At the end of the story, Marge's explanation is that revenge can lead to misery and sadness. However, she finds that Homer had got distracted from her story by the car radio, requiring another story.

===Revenge of the Geeks===
Titled as a parody on the movie Revenge of the Nerds, Lisa's story revolves around Milhouse's campaign to fight back against the school bullies and the consequences when he goes too far.

Tired of being bullied by Jimbo, Dolph, and Kearney, the geeks plan their revenge. In the science lab, Martin creates The Getbackinator, a ray gun that makes people perform various playground tortures on themselves such as wedgies and wet willies. Milhouse uses the weapon on the bullies, but then begins attacking anyone who has ever (accidentally or on purpose) wronged him, including his own friends and a new student out of "prevenge". Lisa eventually convinces Milhouse to stop, and he reluctantly throws the device aside. Afterwards, Nelson returns from an absence due to mumps, finds the weapon and ends up using it against Milhouse.

Lisa claims the moral of the story is that taking revenge makes a person as bad as those who hurt them.

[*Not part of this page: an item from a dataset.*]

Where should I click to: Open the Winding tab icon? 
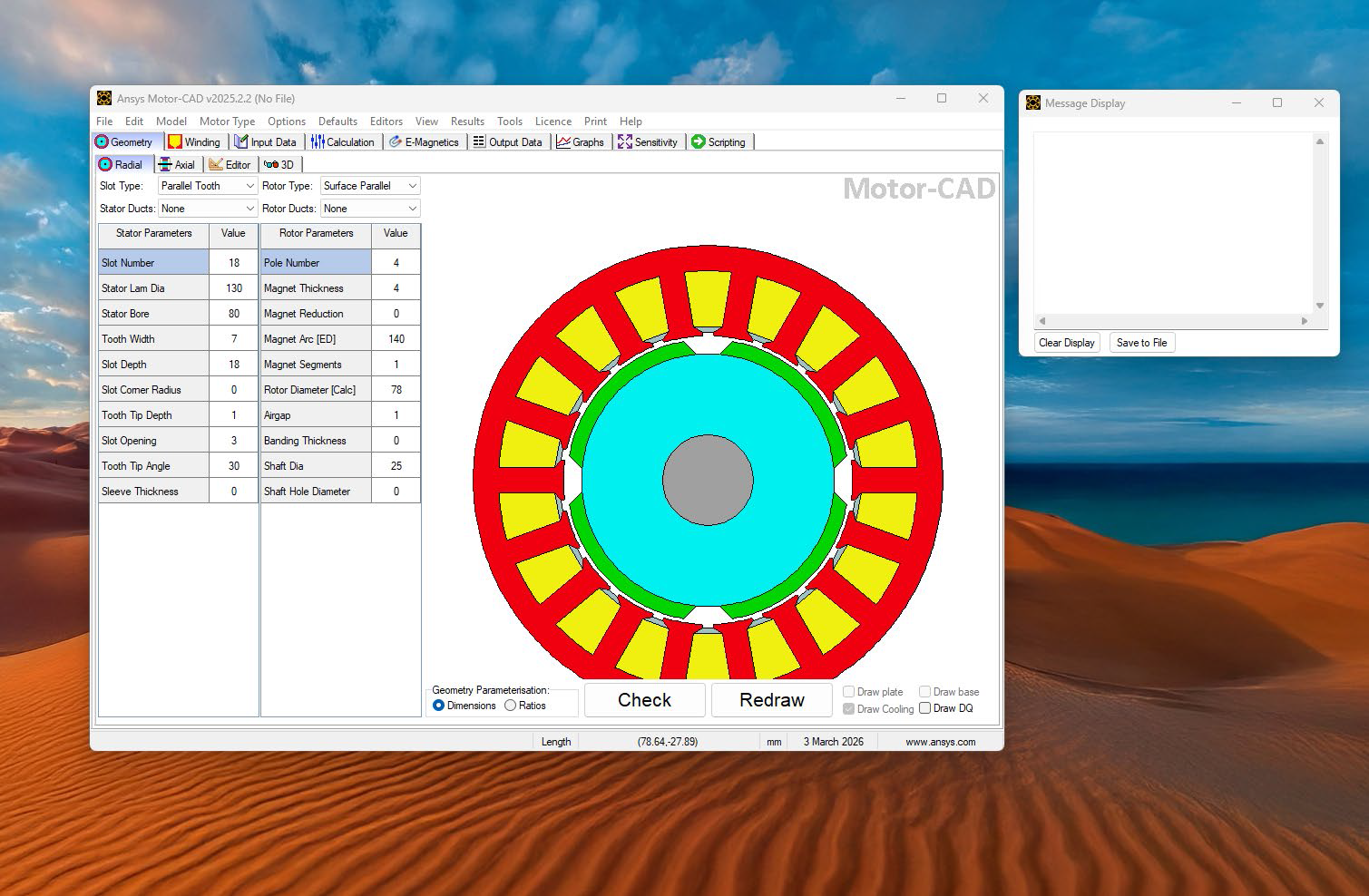(x=175, y=142)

Homer is not convinced and instead proclaims the lesson to be to never put down your weapon.

===Bartman Begins===
Having missed their flight to Hawaii, Homer begins to approach the Rich Texan to enact his revenge until Bart offers to recount "Bartman's origin story", in a parody of Batman.

After leaving the Opera House, Homer and Marge are killed by Snake Jailbird in a dark alley. Bart swears revenge on him, creating his superhero alter ego, Bartman. He is helped by his grandfather, who used to fight crime as the Crimson Cockatoo. When Snake attempts to steal the "Stealable Jewels of the Orient" from the Gotham Natural History Museum, Bartman arrives and kills him, impaling him on the fangs of a snake specimen. Afterward, Lisa asks Bart if killing Snake was worth it, as it didn't bring his parents back. Bart replies that he feels a little better, plus he has "zillions of dollars" and no parents to tell him what to do.

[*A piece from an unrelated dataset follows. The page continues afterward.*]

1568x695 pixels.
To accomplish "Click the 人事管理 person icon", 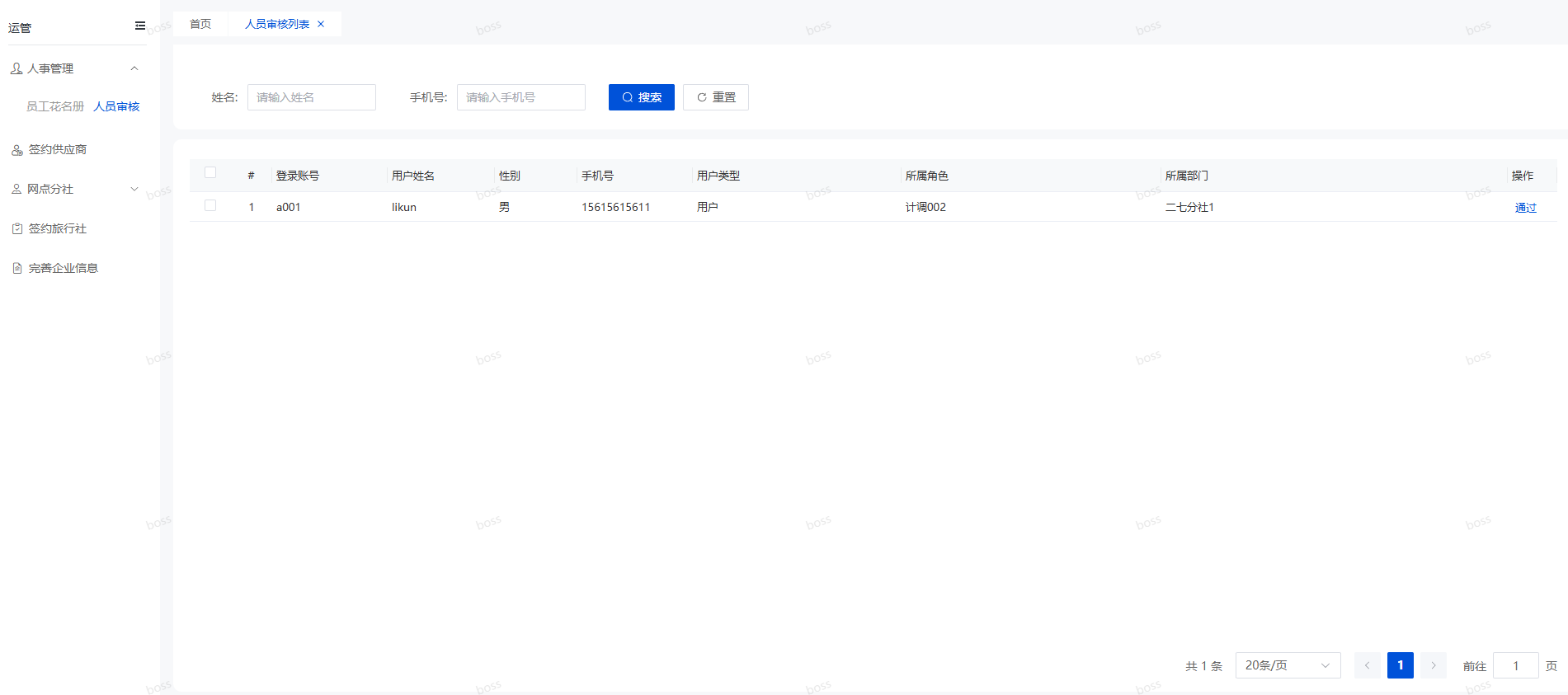I will tap(16, 68).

During the story, Homer is seen to have made amends with the Rich Texan after hearing that they are both from Connecticut.

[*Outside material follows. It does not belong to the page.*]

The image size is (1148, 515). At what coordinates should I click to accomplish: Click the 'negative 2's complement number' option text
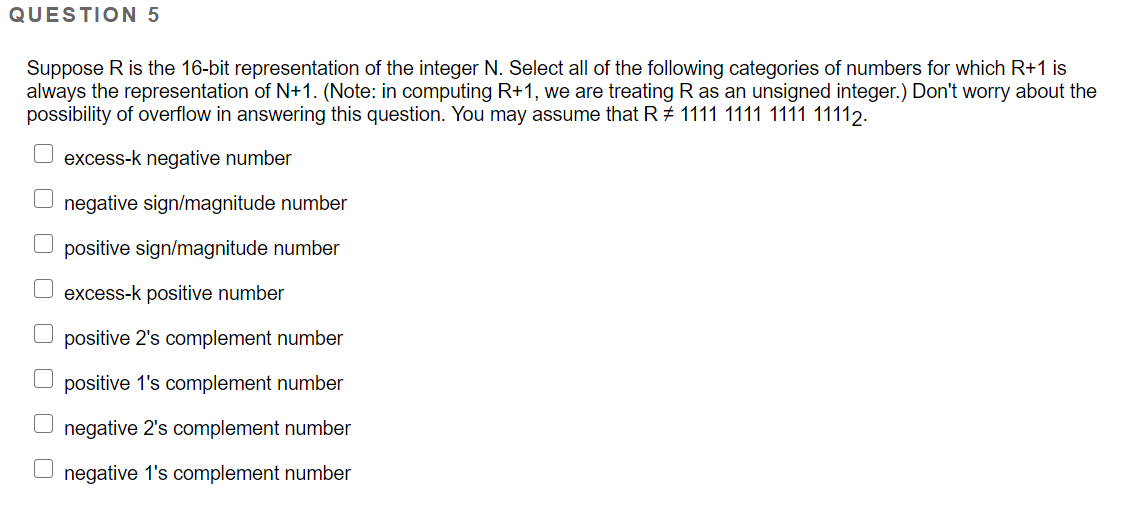pos(208,429)
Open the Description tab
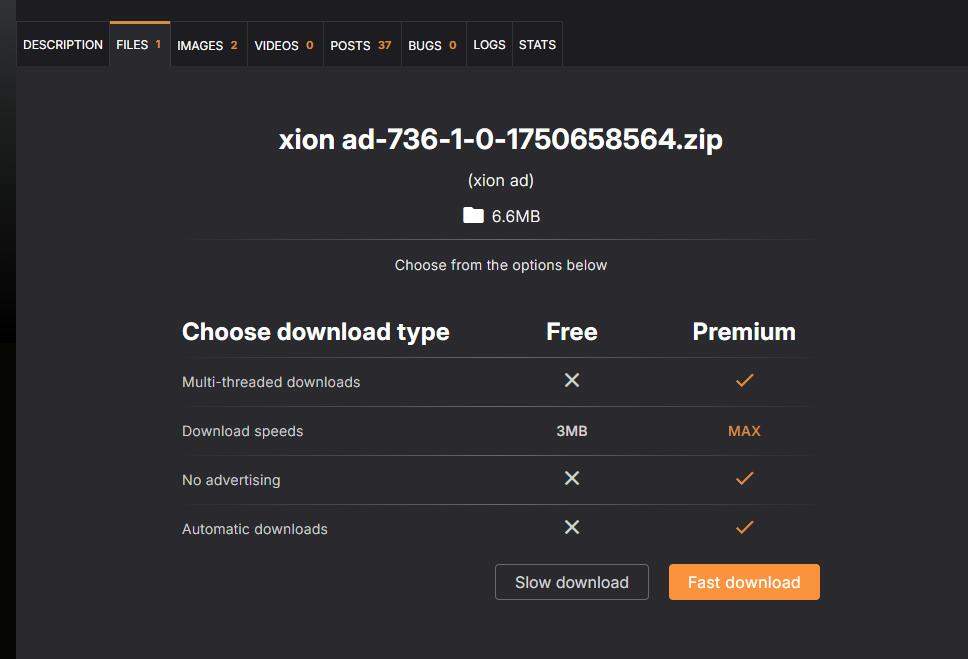 (63, 45)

Before the credits roll, a dedication is shown to all the characters who died in the Star Wars films.

==Cultural references==
Homer cites the Iraq War as his excuse for seeking revenge. When the war was initiated, there was a question of whether President George W. Bush was seeking revenge against Saddam Hussein.

==Reception==
===Viewing figures===
The episode earned a 2.8 rating and was watched by 8.04 million viewers, which was the 38th most-watched show that week.

===Critical response===
Dan Iverson of IGN gave the episode a rating of 7.7, writing,

While there was some really funny material in the episode, "Revenge Is a Dish Best Served Three Times" was still under par for The Simpsons. "The Count of Monte Fatso" showed the fact that the writers can still do a silly parody well, but the other two stories were rather mediocre, relying on gags and humorous visuals to make the segments passable. The trilogy style of episodes continues to be very entertaining, and even though this particular episode wasn't astounding, we will still anticipate the next time that the show gives us parody stories with our favorite television family.

Adam Finley of TV Squad said he would have preferred to have one of the stories expanded to a full episode because there was not enough time for each story. However, he enjoyed what he saw.

Colin Jacobson of DVD Movie Guide said the episode's stories were "tepid parodies" and "a disappointment."

In 2019, Rolling Stone named this episode the 138th best episode of the series.